Google Duplex will Disclose That it is Google Assistant Calling
The Google I/O developer conference this week had a lot of news, particularly when it comes to voice. However, the biggest story by a wide margin is the Google Duplex service which is scheduled to launch in the U.S. in July. Google Duplex is a Google Assistant service that will make appointments for users at hair salons, set reservations at restaurants or verify store hours for a retailer. It does this by making a phone call on the user’s behalf. The demonstration that I captured during Google I/O is included below.
Google Duplex Will Have “Disclosure Built-in”
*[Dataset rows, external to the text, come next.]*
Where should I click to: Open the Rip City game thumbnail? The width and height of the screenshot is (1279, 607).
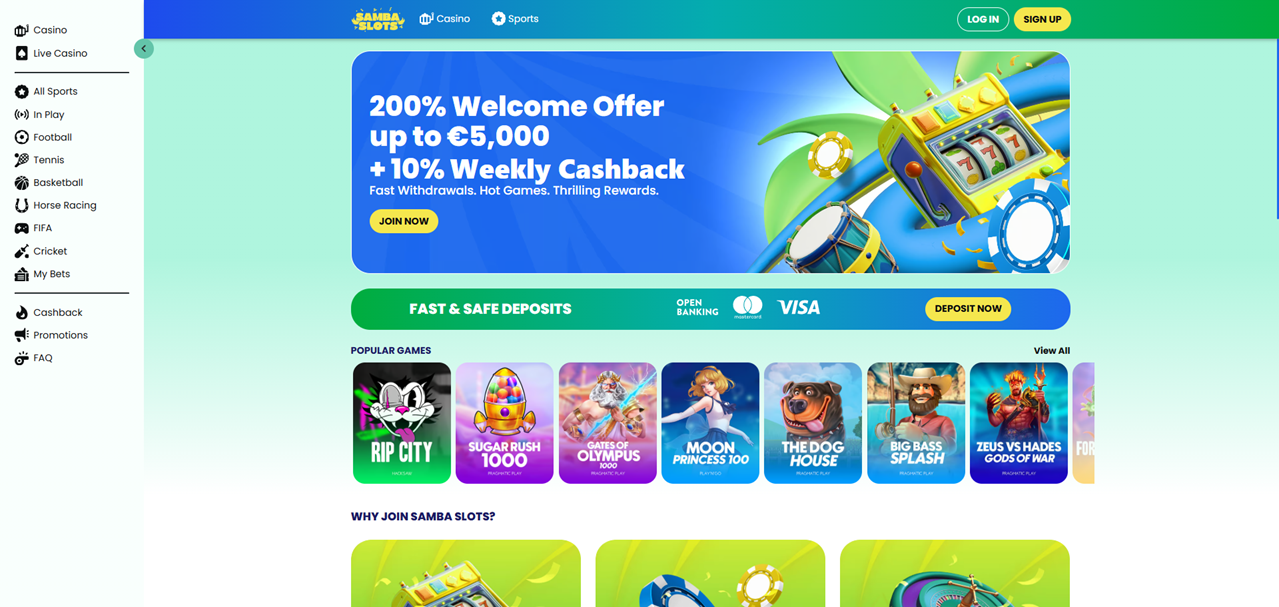coord(402,423)
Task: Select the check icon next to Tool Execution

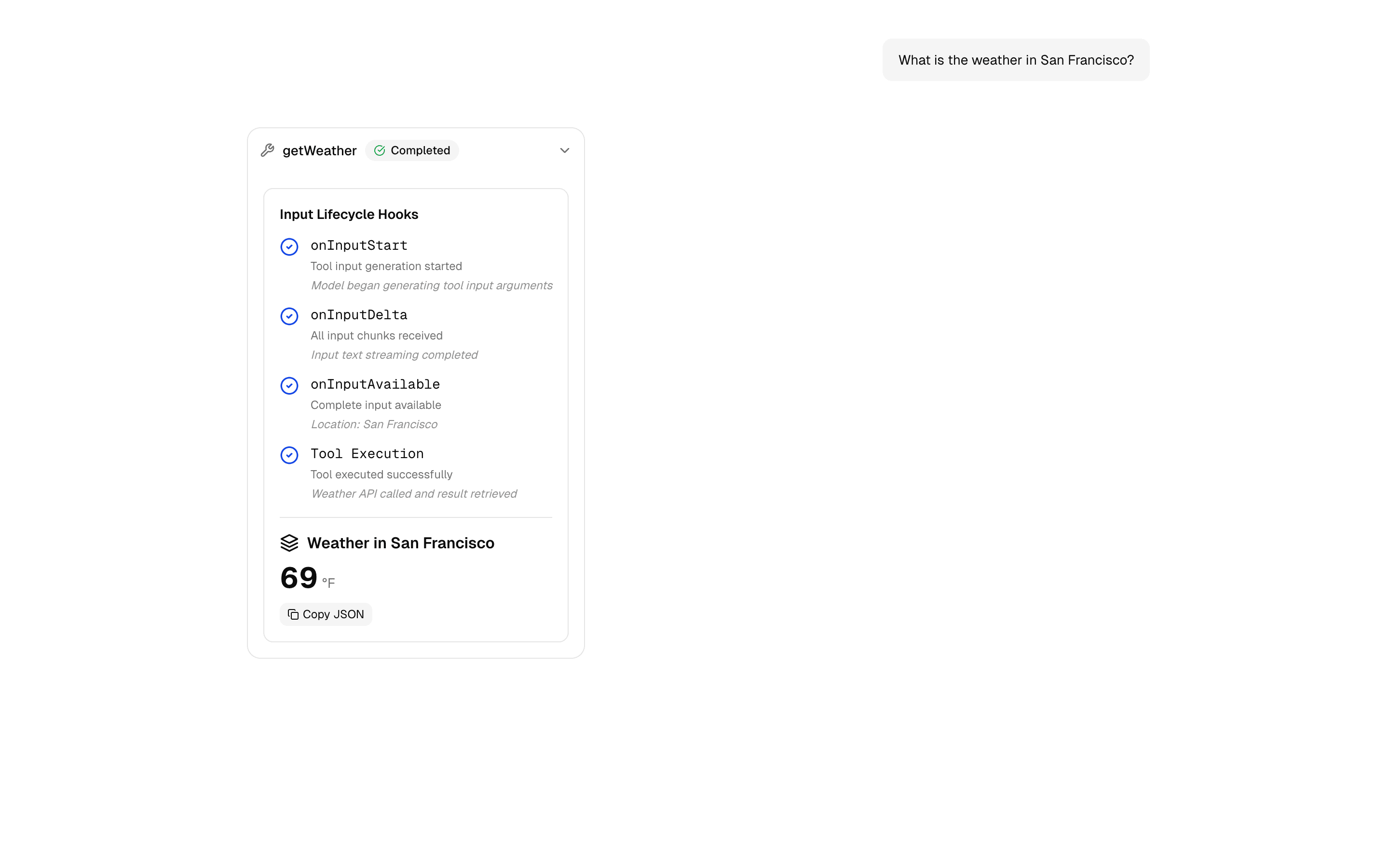Action: tap(289, 455)
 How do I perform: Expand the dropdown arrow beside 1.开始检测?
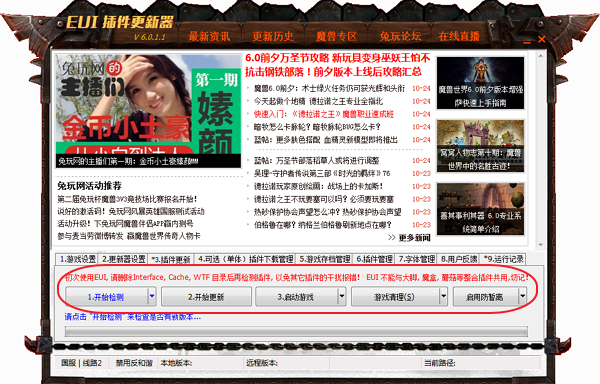(x=152, y=296)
There were many questions after the demonstration including how Google would address laws in 12 U.S. states that prohibit recording of telephone conversations without both parties’ consent (Voicebot was the first to report on Google’s approach to legal compliance here). The second big question was whether Google had an obligation to inform the person that answered the call that they were speaking with a robot. This question arose because the synthetic speech is so good that it would be easy to think it was a human. These aren’t your traditional robot voices as demonstrated in the video above.
It doesn’t appear that Google is under any legal obligation to disclose this information given the type of transactions it is executing for users. However, Google may have seen the public relations benefit of offering disclosure for the launch period. In a statement to CNET’s Richard Nieva, a Google spokeswoman said:
We are designing this feature with Disclosure built-in.
“We understand and value the discussion around Google Duplex — as we’ve said from the beginning, transparency in the technology is important. We are designing this feature with disclosure built-in, and we’ll make sure the system is appropriately identified. What we showed at I/O was an early technology demo, and we look forward to incorporating feedback as we develop this into a product.”
Innovation often requires people to think through the implications beyond whether it will work technically. I suspect this solution will be welcomed by many small businesses as a way to book more appointments and dinner reservations. The fact that it is a robot is inconsequential when you consider they would have spent the same amount of time with human. With that said, humans have heightened sensitivity about interacting with AI-based assistants and until the comfort level rises, practices like disclosure will likely be in the best interest of the technology providers putting the new services in market.